TheaterLab
I wanted to see Three Sisters Come and Go because the description on TDF sounded very similar to an idea my friends Gwynne, Leslie and I have long considered for a future collaboration; namely, to use Chekhov’s Three Sisters as a point of departure for an original piece for three actresses. In the case of TheaterLab, they also added Samuel Beckett’s Come and Go into the mix.
This in itself makes me think of the notion people sometimes have of, Hey they stole my idea, to which the proper response is usually, Nah, they didn’t. I’m a big believer, effectively if not literally, in the collective unconscious. We all share the same world with the same data in it, so it can’t be much of a stretch for the same idea to arise independently and simultaneously in multiple locations. And in this instance, conceiving an original piece for three women based on Three Sisters isn’t all that unusual an idea to begin with.
Perhaps the idea is not unusual, but that doesn’t make it unworthy. I love reimaginings, reconfigurations, and retellings. And from here my brain splits in three directions:
1) I love reimaginings, reconfigurations, and retellings. And I especially love when several people reimagine, reconfigure, and retell the same material, much as I love when TV food competitions instruct chefs to cook a meal of their own devising out of the exact same list of ingredients. The fun is in seeing what different individuals will do with the same stuff, and the fascination is in learning who those individuals are, or wish to be, through the choices they make.
[Sound of needle scratching off the record…]
2) I love reimaginings, reconfigurations, and retellings. And in this day and age, it seems I should add “remixes” and “mash-ups” to that list of words, but for some reason I hesitate to do so. I guess because, to my mind, remixes and mash-ups are less artful forms that rely too heavily on juxtaposition to make their new contributions. (That probably offends some great mash-up artist out there, and I welcome him/her to make a rebuttal.) Juxtaposition – even unconscious or random juxtapositions – can be brilliantly effective, but I feel they work best as a spice not as the main dish.
[Sound of needle scratching off the record…]

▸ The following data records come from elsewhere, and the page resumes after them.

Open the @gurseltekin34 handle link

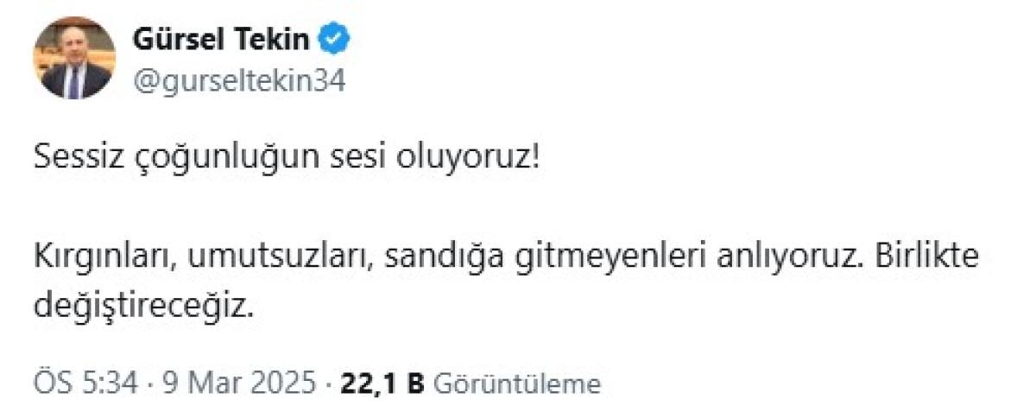pos(239,80)
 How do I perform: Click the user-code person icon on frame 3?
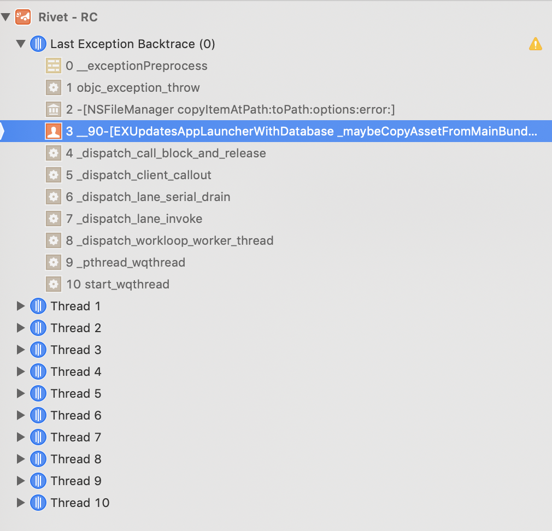pyautogui.click(x=53, y=131)
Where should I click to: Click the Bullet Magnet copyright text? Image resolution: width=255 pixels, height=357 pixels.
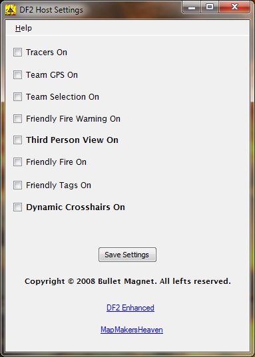[128, 281]
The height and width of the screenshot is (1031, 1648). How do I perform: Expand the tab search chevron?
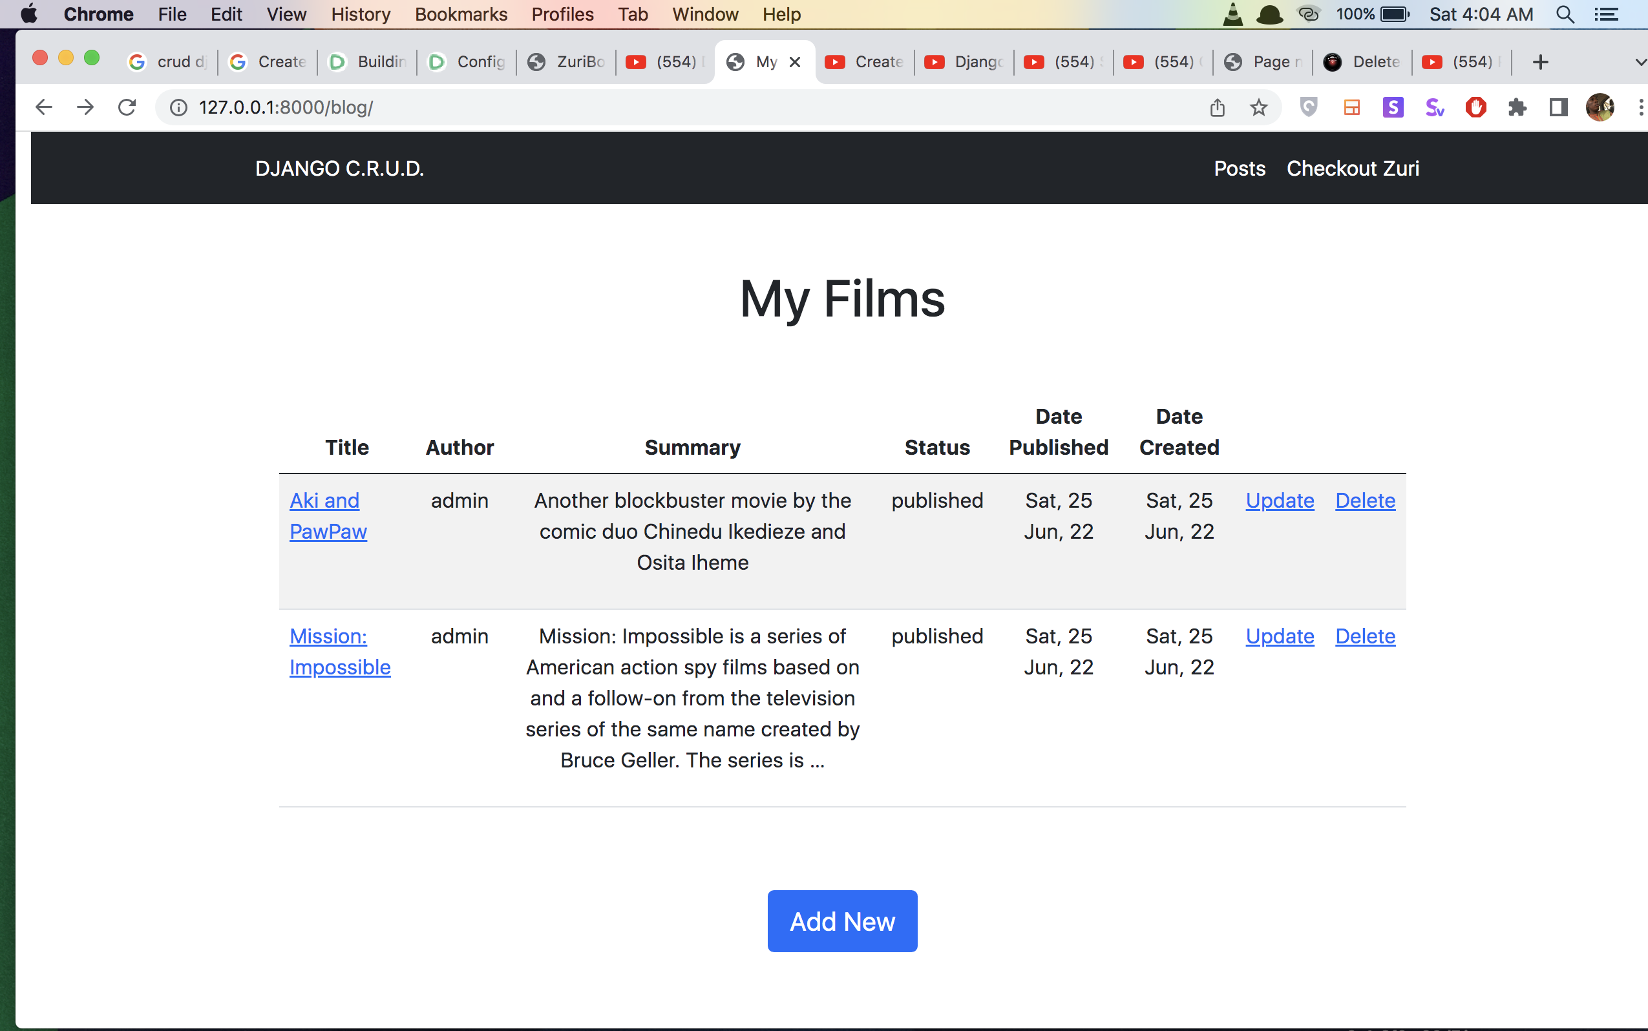click(1640, 62)
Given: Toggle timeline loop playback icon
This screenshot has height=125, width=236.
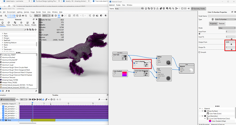Looking at the screenshot, I should (x=43, y=99).
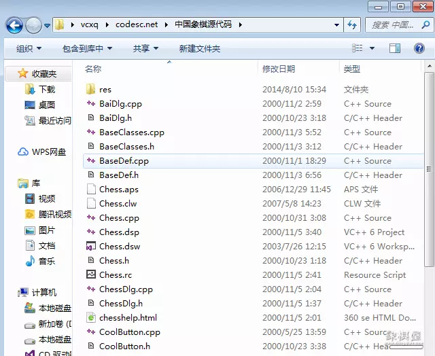Click the refresh button beside address bar
Viewport: 435px width, 356px height.
352,25
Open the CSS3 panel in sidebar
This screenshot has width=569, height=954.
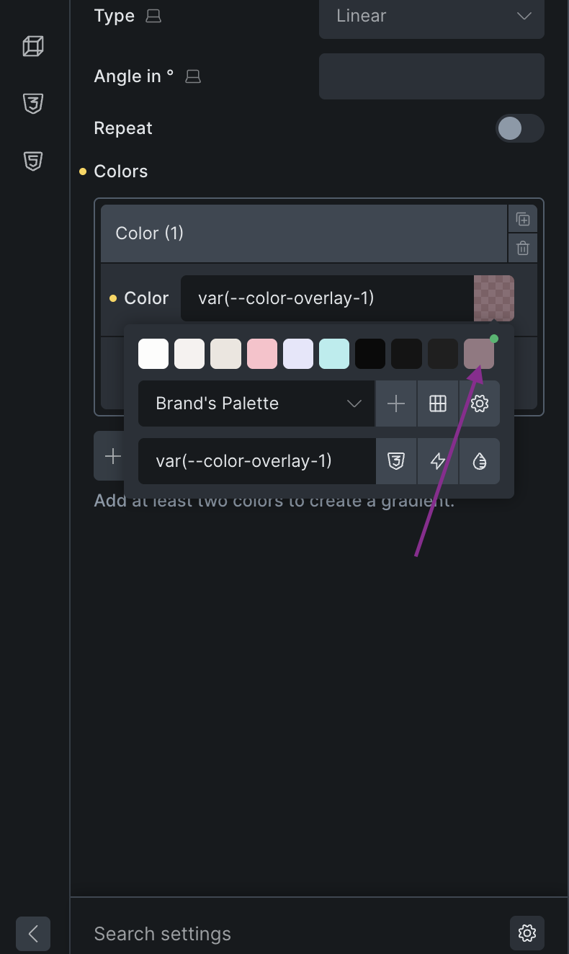coord(33,104)
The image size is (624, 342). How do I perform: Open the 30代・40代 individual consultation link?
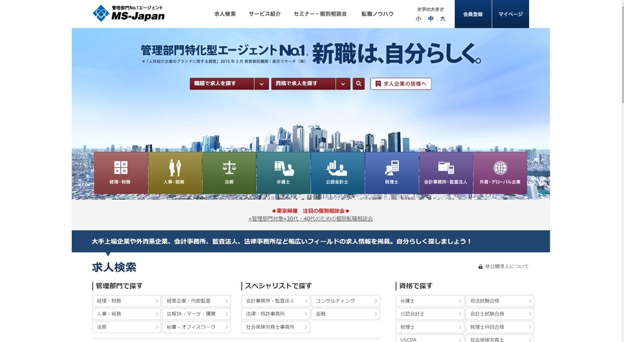(x=311, y=218)
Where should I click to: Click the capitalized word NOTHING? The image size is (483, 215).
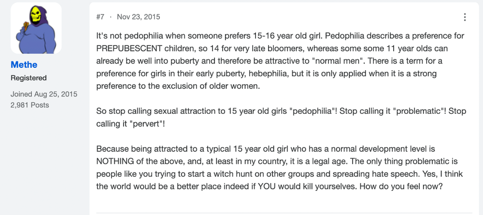[x=115, y=162]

3) I love reimaginings, reconfigurations, and retellings. It is a very human act. We are constantly absorbing narratives from others and emitting them anew as our own. My favorite example of this is when I tell a long, funny story from my life and then close with the sincere realization that it actually happened to my sister. Less trivially, absorbing and emitting narratives is probably how we learn to feel less alone (by connecting ourselves to something larger, or to someone else) as well as more unique (by differentiating ourselves from the existing narrative by adding our own particular spin).
And now, in an effort to find some cohesion for these splintered thoughts and my jet-lagged brain, I’ll return to Three Sisters Come and Go. I enjoyed witnessing what these particular artists contributed to the narratives of Olga, Irina, and Masha, particularly because my own brain has spent so much time considering what I would contribute myself. The juxtapositions of “theirs” and “mine” probably fed the creative process for my future collaboration much more than seeing the Chekhov again would have done. I wonder if, in this way, we are all co-authors of some bigger collaboration, to which Chekhov and TheaterLab and, someday Gwynne, Leslie, and Anna, are all contributing a draft. Perhaps that’s what collective unconscious truly is – the all-encompassing narrative of human existence. We can all tap into it because we all absorb and emit it on a daily basis. Whoa. That got really deep just there. Brilliance or jet-lag? You decide.